Benim bu dünyada sevdiğim en güzel millet, Kızılderililerdir.Bir taraftan düşündüğümde tütün elbette zararlı ama öteki taraftan baktığında bir "misak çubuğu".
"Dağ başını duman almış.Gümüş dere durmaz akar.".Ama maalesef hep söylediklerimizin aksini yaptık.Gümüş dereleri kirletip barajlara kestik.

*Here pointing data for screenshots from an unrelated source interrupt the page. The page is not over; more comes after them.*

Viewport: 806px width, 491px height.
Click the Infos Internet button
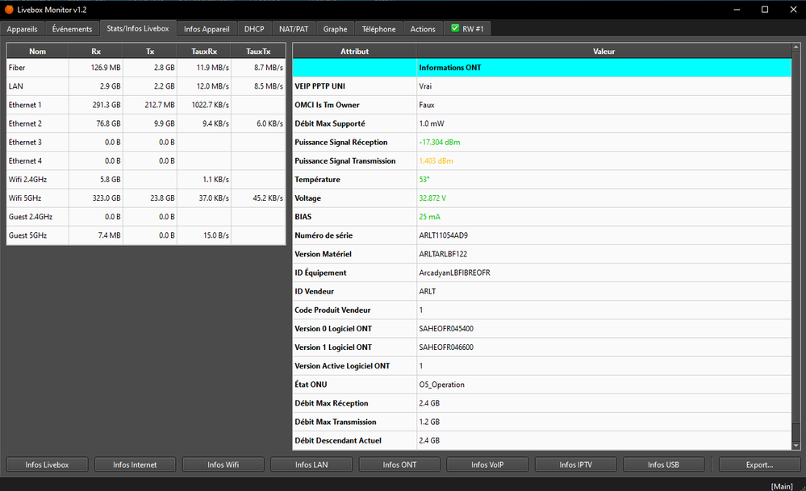coord(135,464)
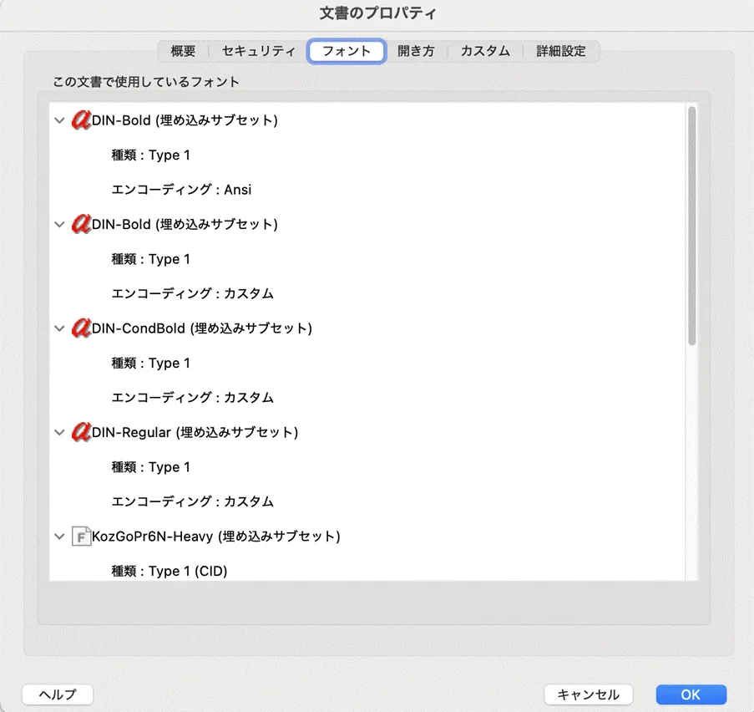Collapse the first DIN-Bold font entry
This screenshot has height=712, width=754.
click(x=58, y=120)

Kadınlarıda anlamak güç.Saygınlık üstünlük istiyorlar.İstedikleri her şeyi veriyorsun ama hala size karşı öfkeli ve nefret vampirliği ile davranıyorlar.
Adamın geçmişinde ve atalarından gelen bir takım hataları vardır ve bunu kullanarak hala düşmanlık ve derin bir nefret besliyorlar.Şöyle diyor, "ben karmayım/cadıyım herkesi ezer alay ederim ama birisi benimle alay ederse bumerang gibi dönerim" .

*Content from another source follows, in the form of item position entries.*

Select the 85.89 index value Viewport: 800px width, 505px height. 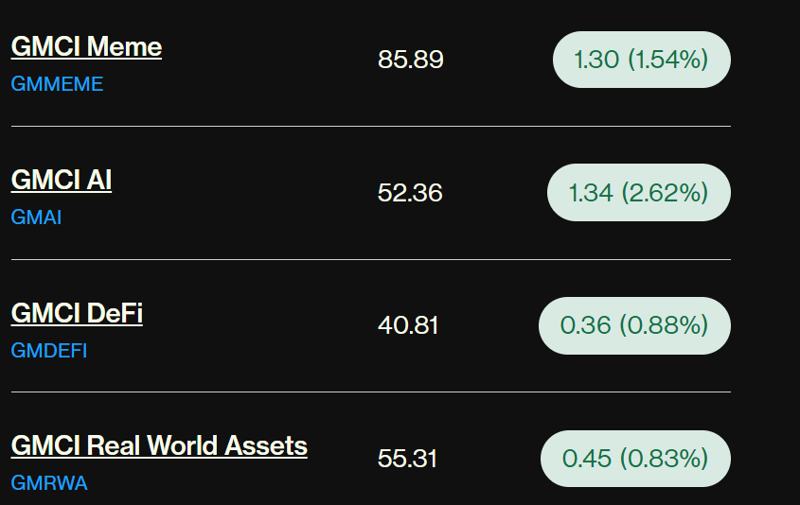click(411, 60)
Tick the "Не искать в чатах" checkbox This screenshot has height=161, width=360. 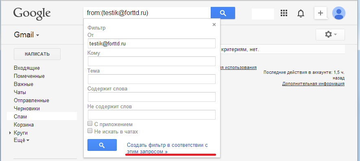pyautogui.click(x=90, y=131)
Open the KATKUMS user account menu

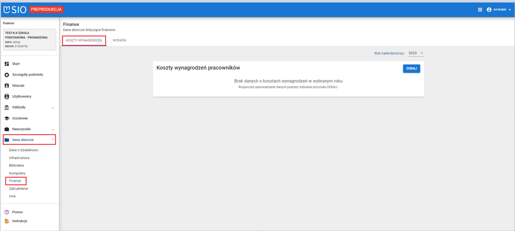tap(499, 10)
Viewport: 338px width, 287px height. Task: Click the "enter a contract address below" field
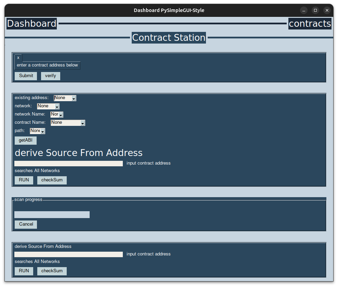coord(47,65)
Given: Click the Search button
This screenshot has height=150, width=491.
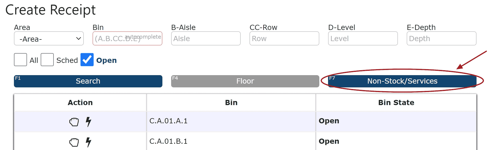Looking at the screenshot, I should click(x=88, y=81).
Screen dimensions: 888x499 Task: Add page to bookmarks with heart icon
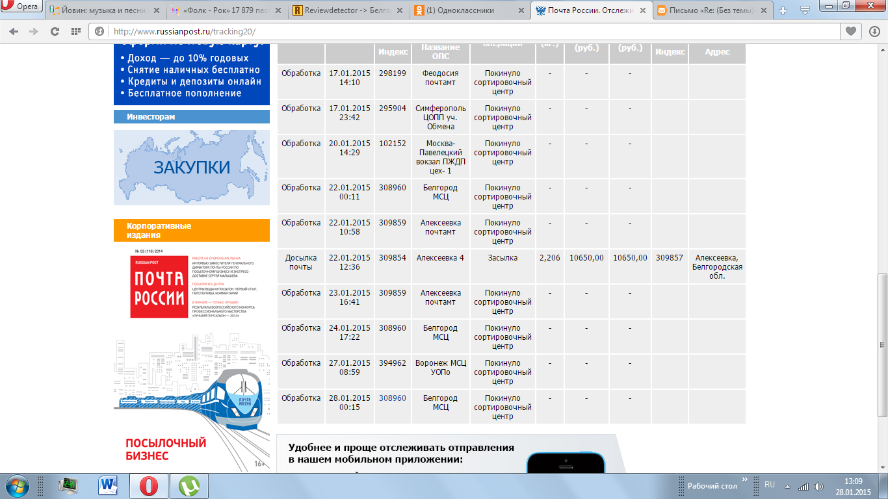[850, 31]
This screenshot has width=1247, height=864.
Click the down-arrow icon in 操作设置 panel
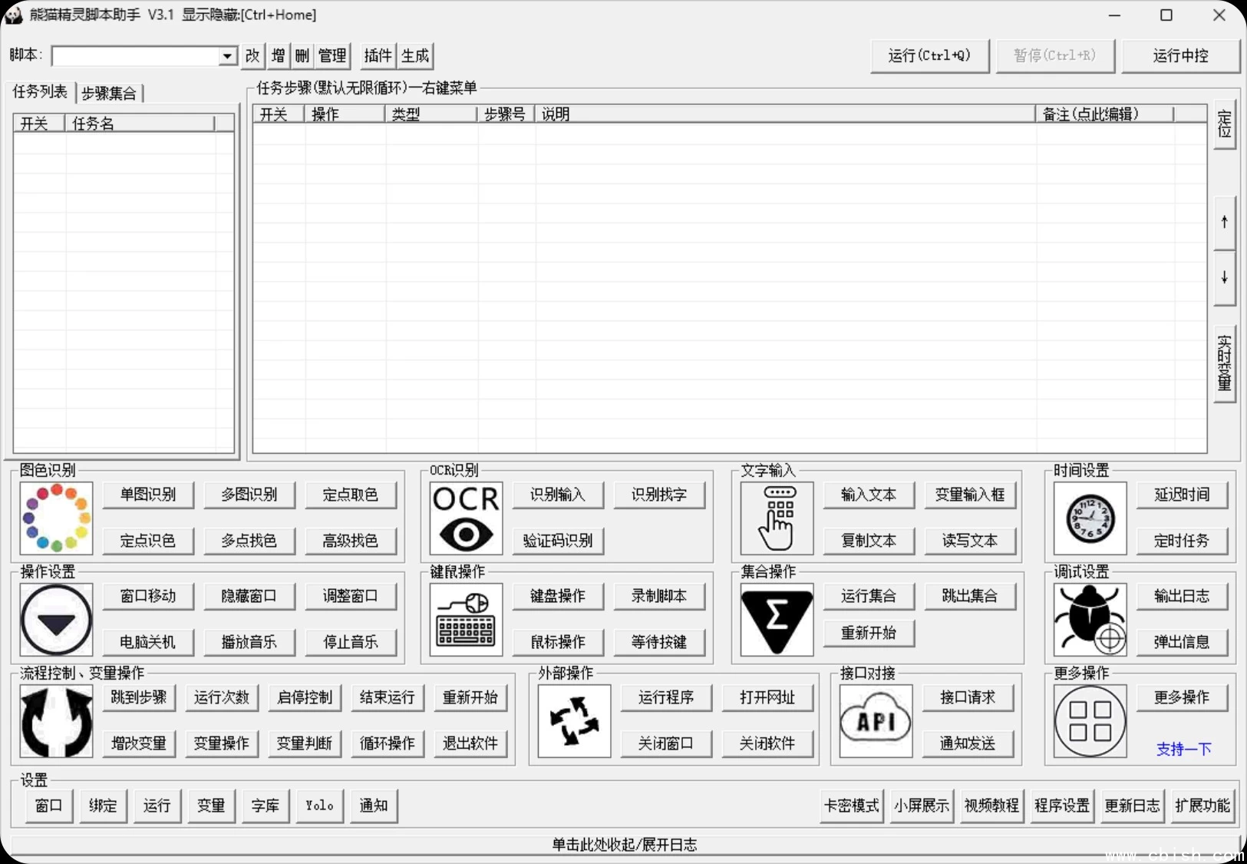point(55,619)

O iş öyle değil işte.Sonunda bir gün gelir ve o adamın yaptıkları nasıl Gayretullaha dokunup sana bu yetki verildiyse, seninde yaptıkların Gayretullaha dokunur, senin o adamdan çaldığın her şey o adama geri iade edilir.
O yüzden helalleşmek çok önemli.Her zaman affetmek ve yapıcı olmak çok önemli.
Sevgiler ve Saygılar.
Kesinlikle öyle. Petshop hayvanları için durum biraz daha hassas. Bunlar doğadan yakalanan canlılar değil. Özel olarak üretimi yapılan canlılar. Güvercin ve tavşanlar da dahil buna. O hayvanlar üretim ortamında doğup yetişiyor. Sıcaklık, karın doyurma, hijyen gibi unsurların hepsi üretici tarafından sağlanıyor ve ona göre adaptasyon gösteriyorlar. Yavru bir kuşu 16 derecede bakmaya alıştırırsan ona; 20 derecede bakmaya alıştırırsan ona adaptasyon gösterir. Ayrıca dış tehlikelerden habersizler. Tamamen doğadan alınıp özgürlüğü kısıtlanan bir hayvanı bırakmak neyse de doğaya nazaran konforlu bir ortamda yetişen hayvan uyum sağlayamaz. Her şey içgüdü ile çözülmüyor maalesef.
Tamam öyleyse özür dilerim.Onun yerine örneğin yirmi tane kuşu alıp, geniş bir odayı onlara ayırıp daha konforlu bir yaşam verebiliriz diye düzeltiyorum hatamı.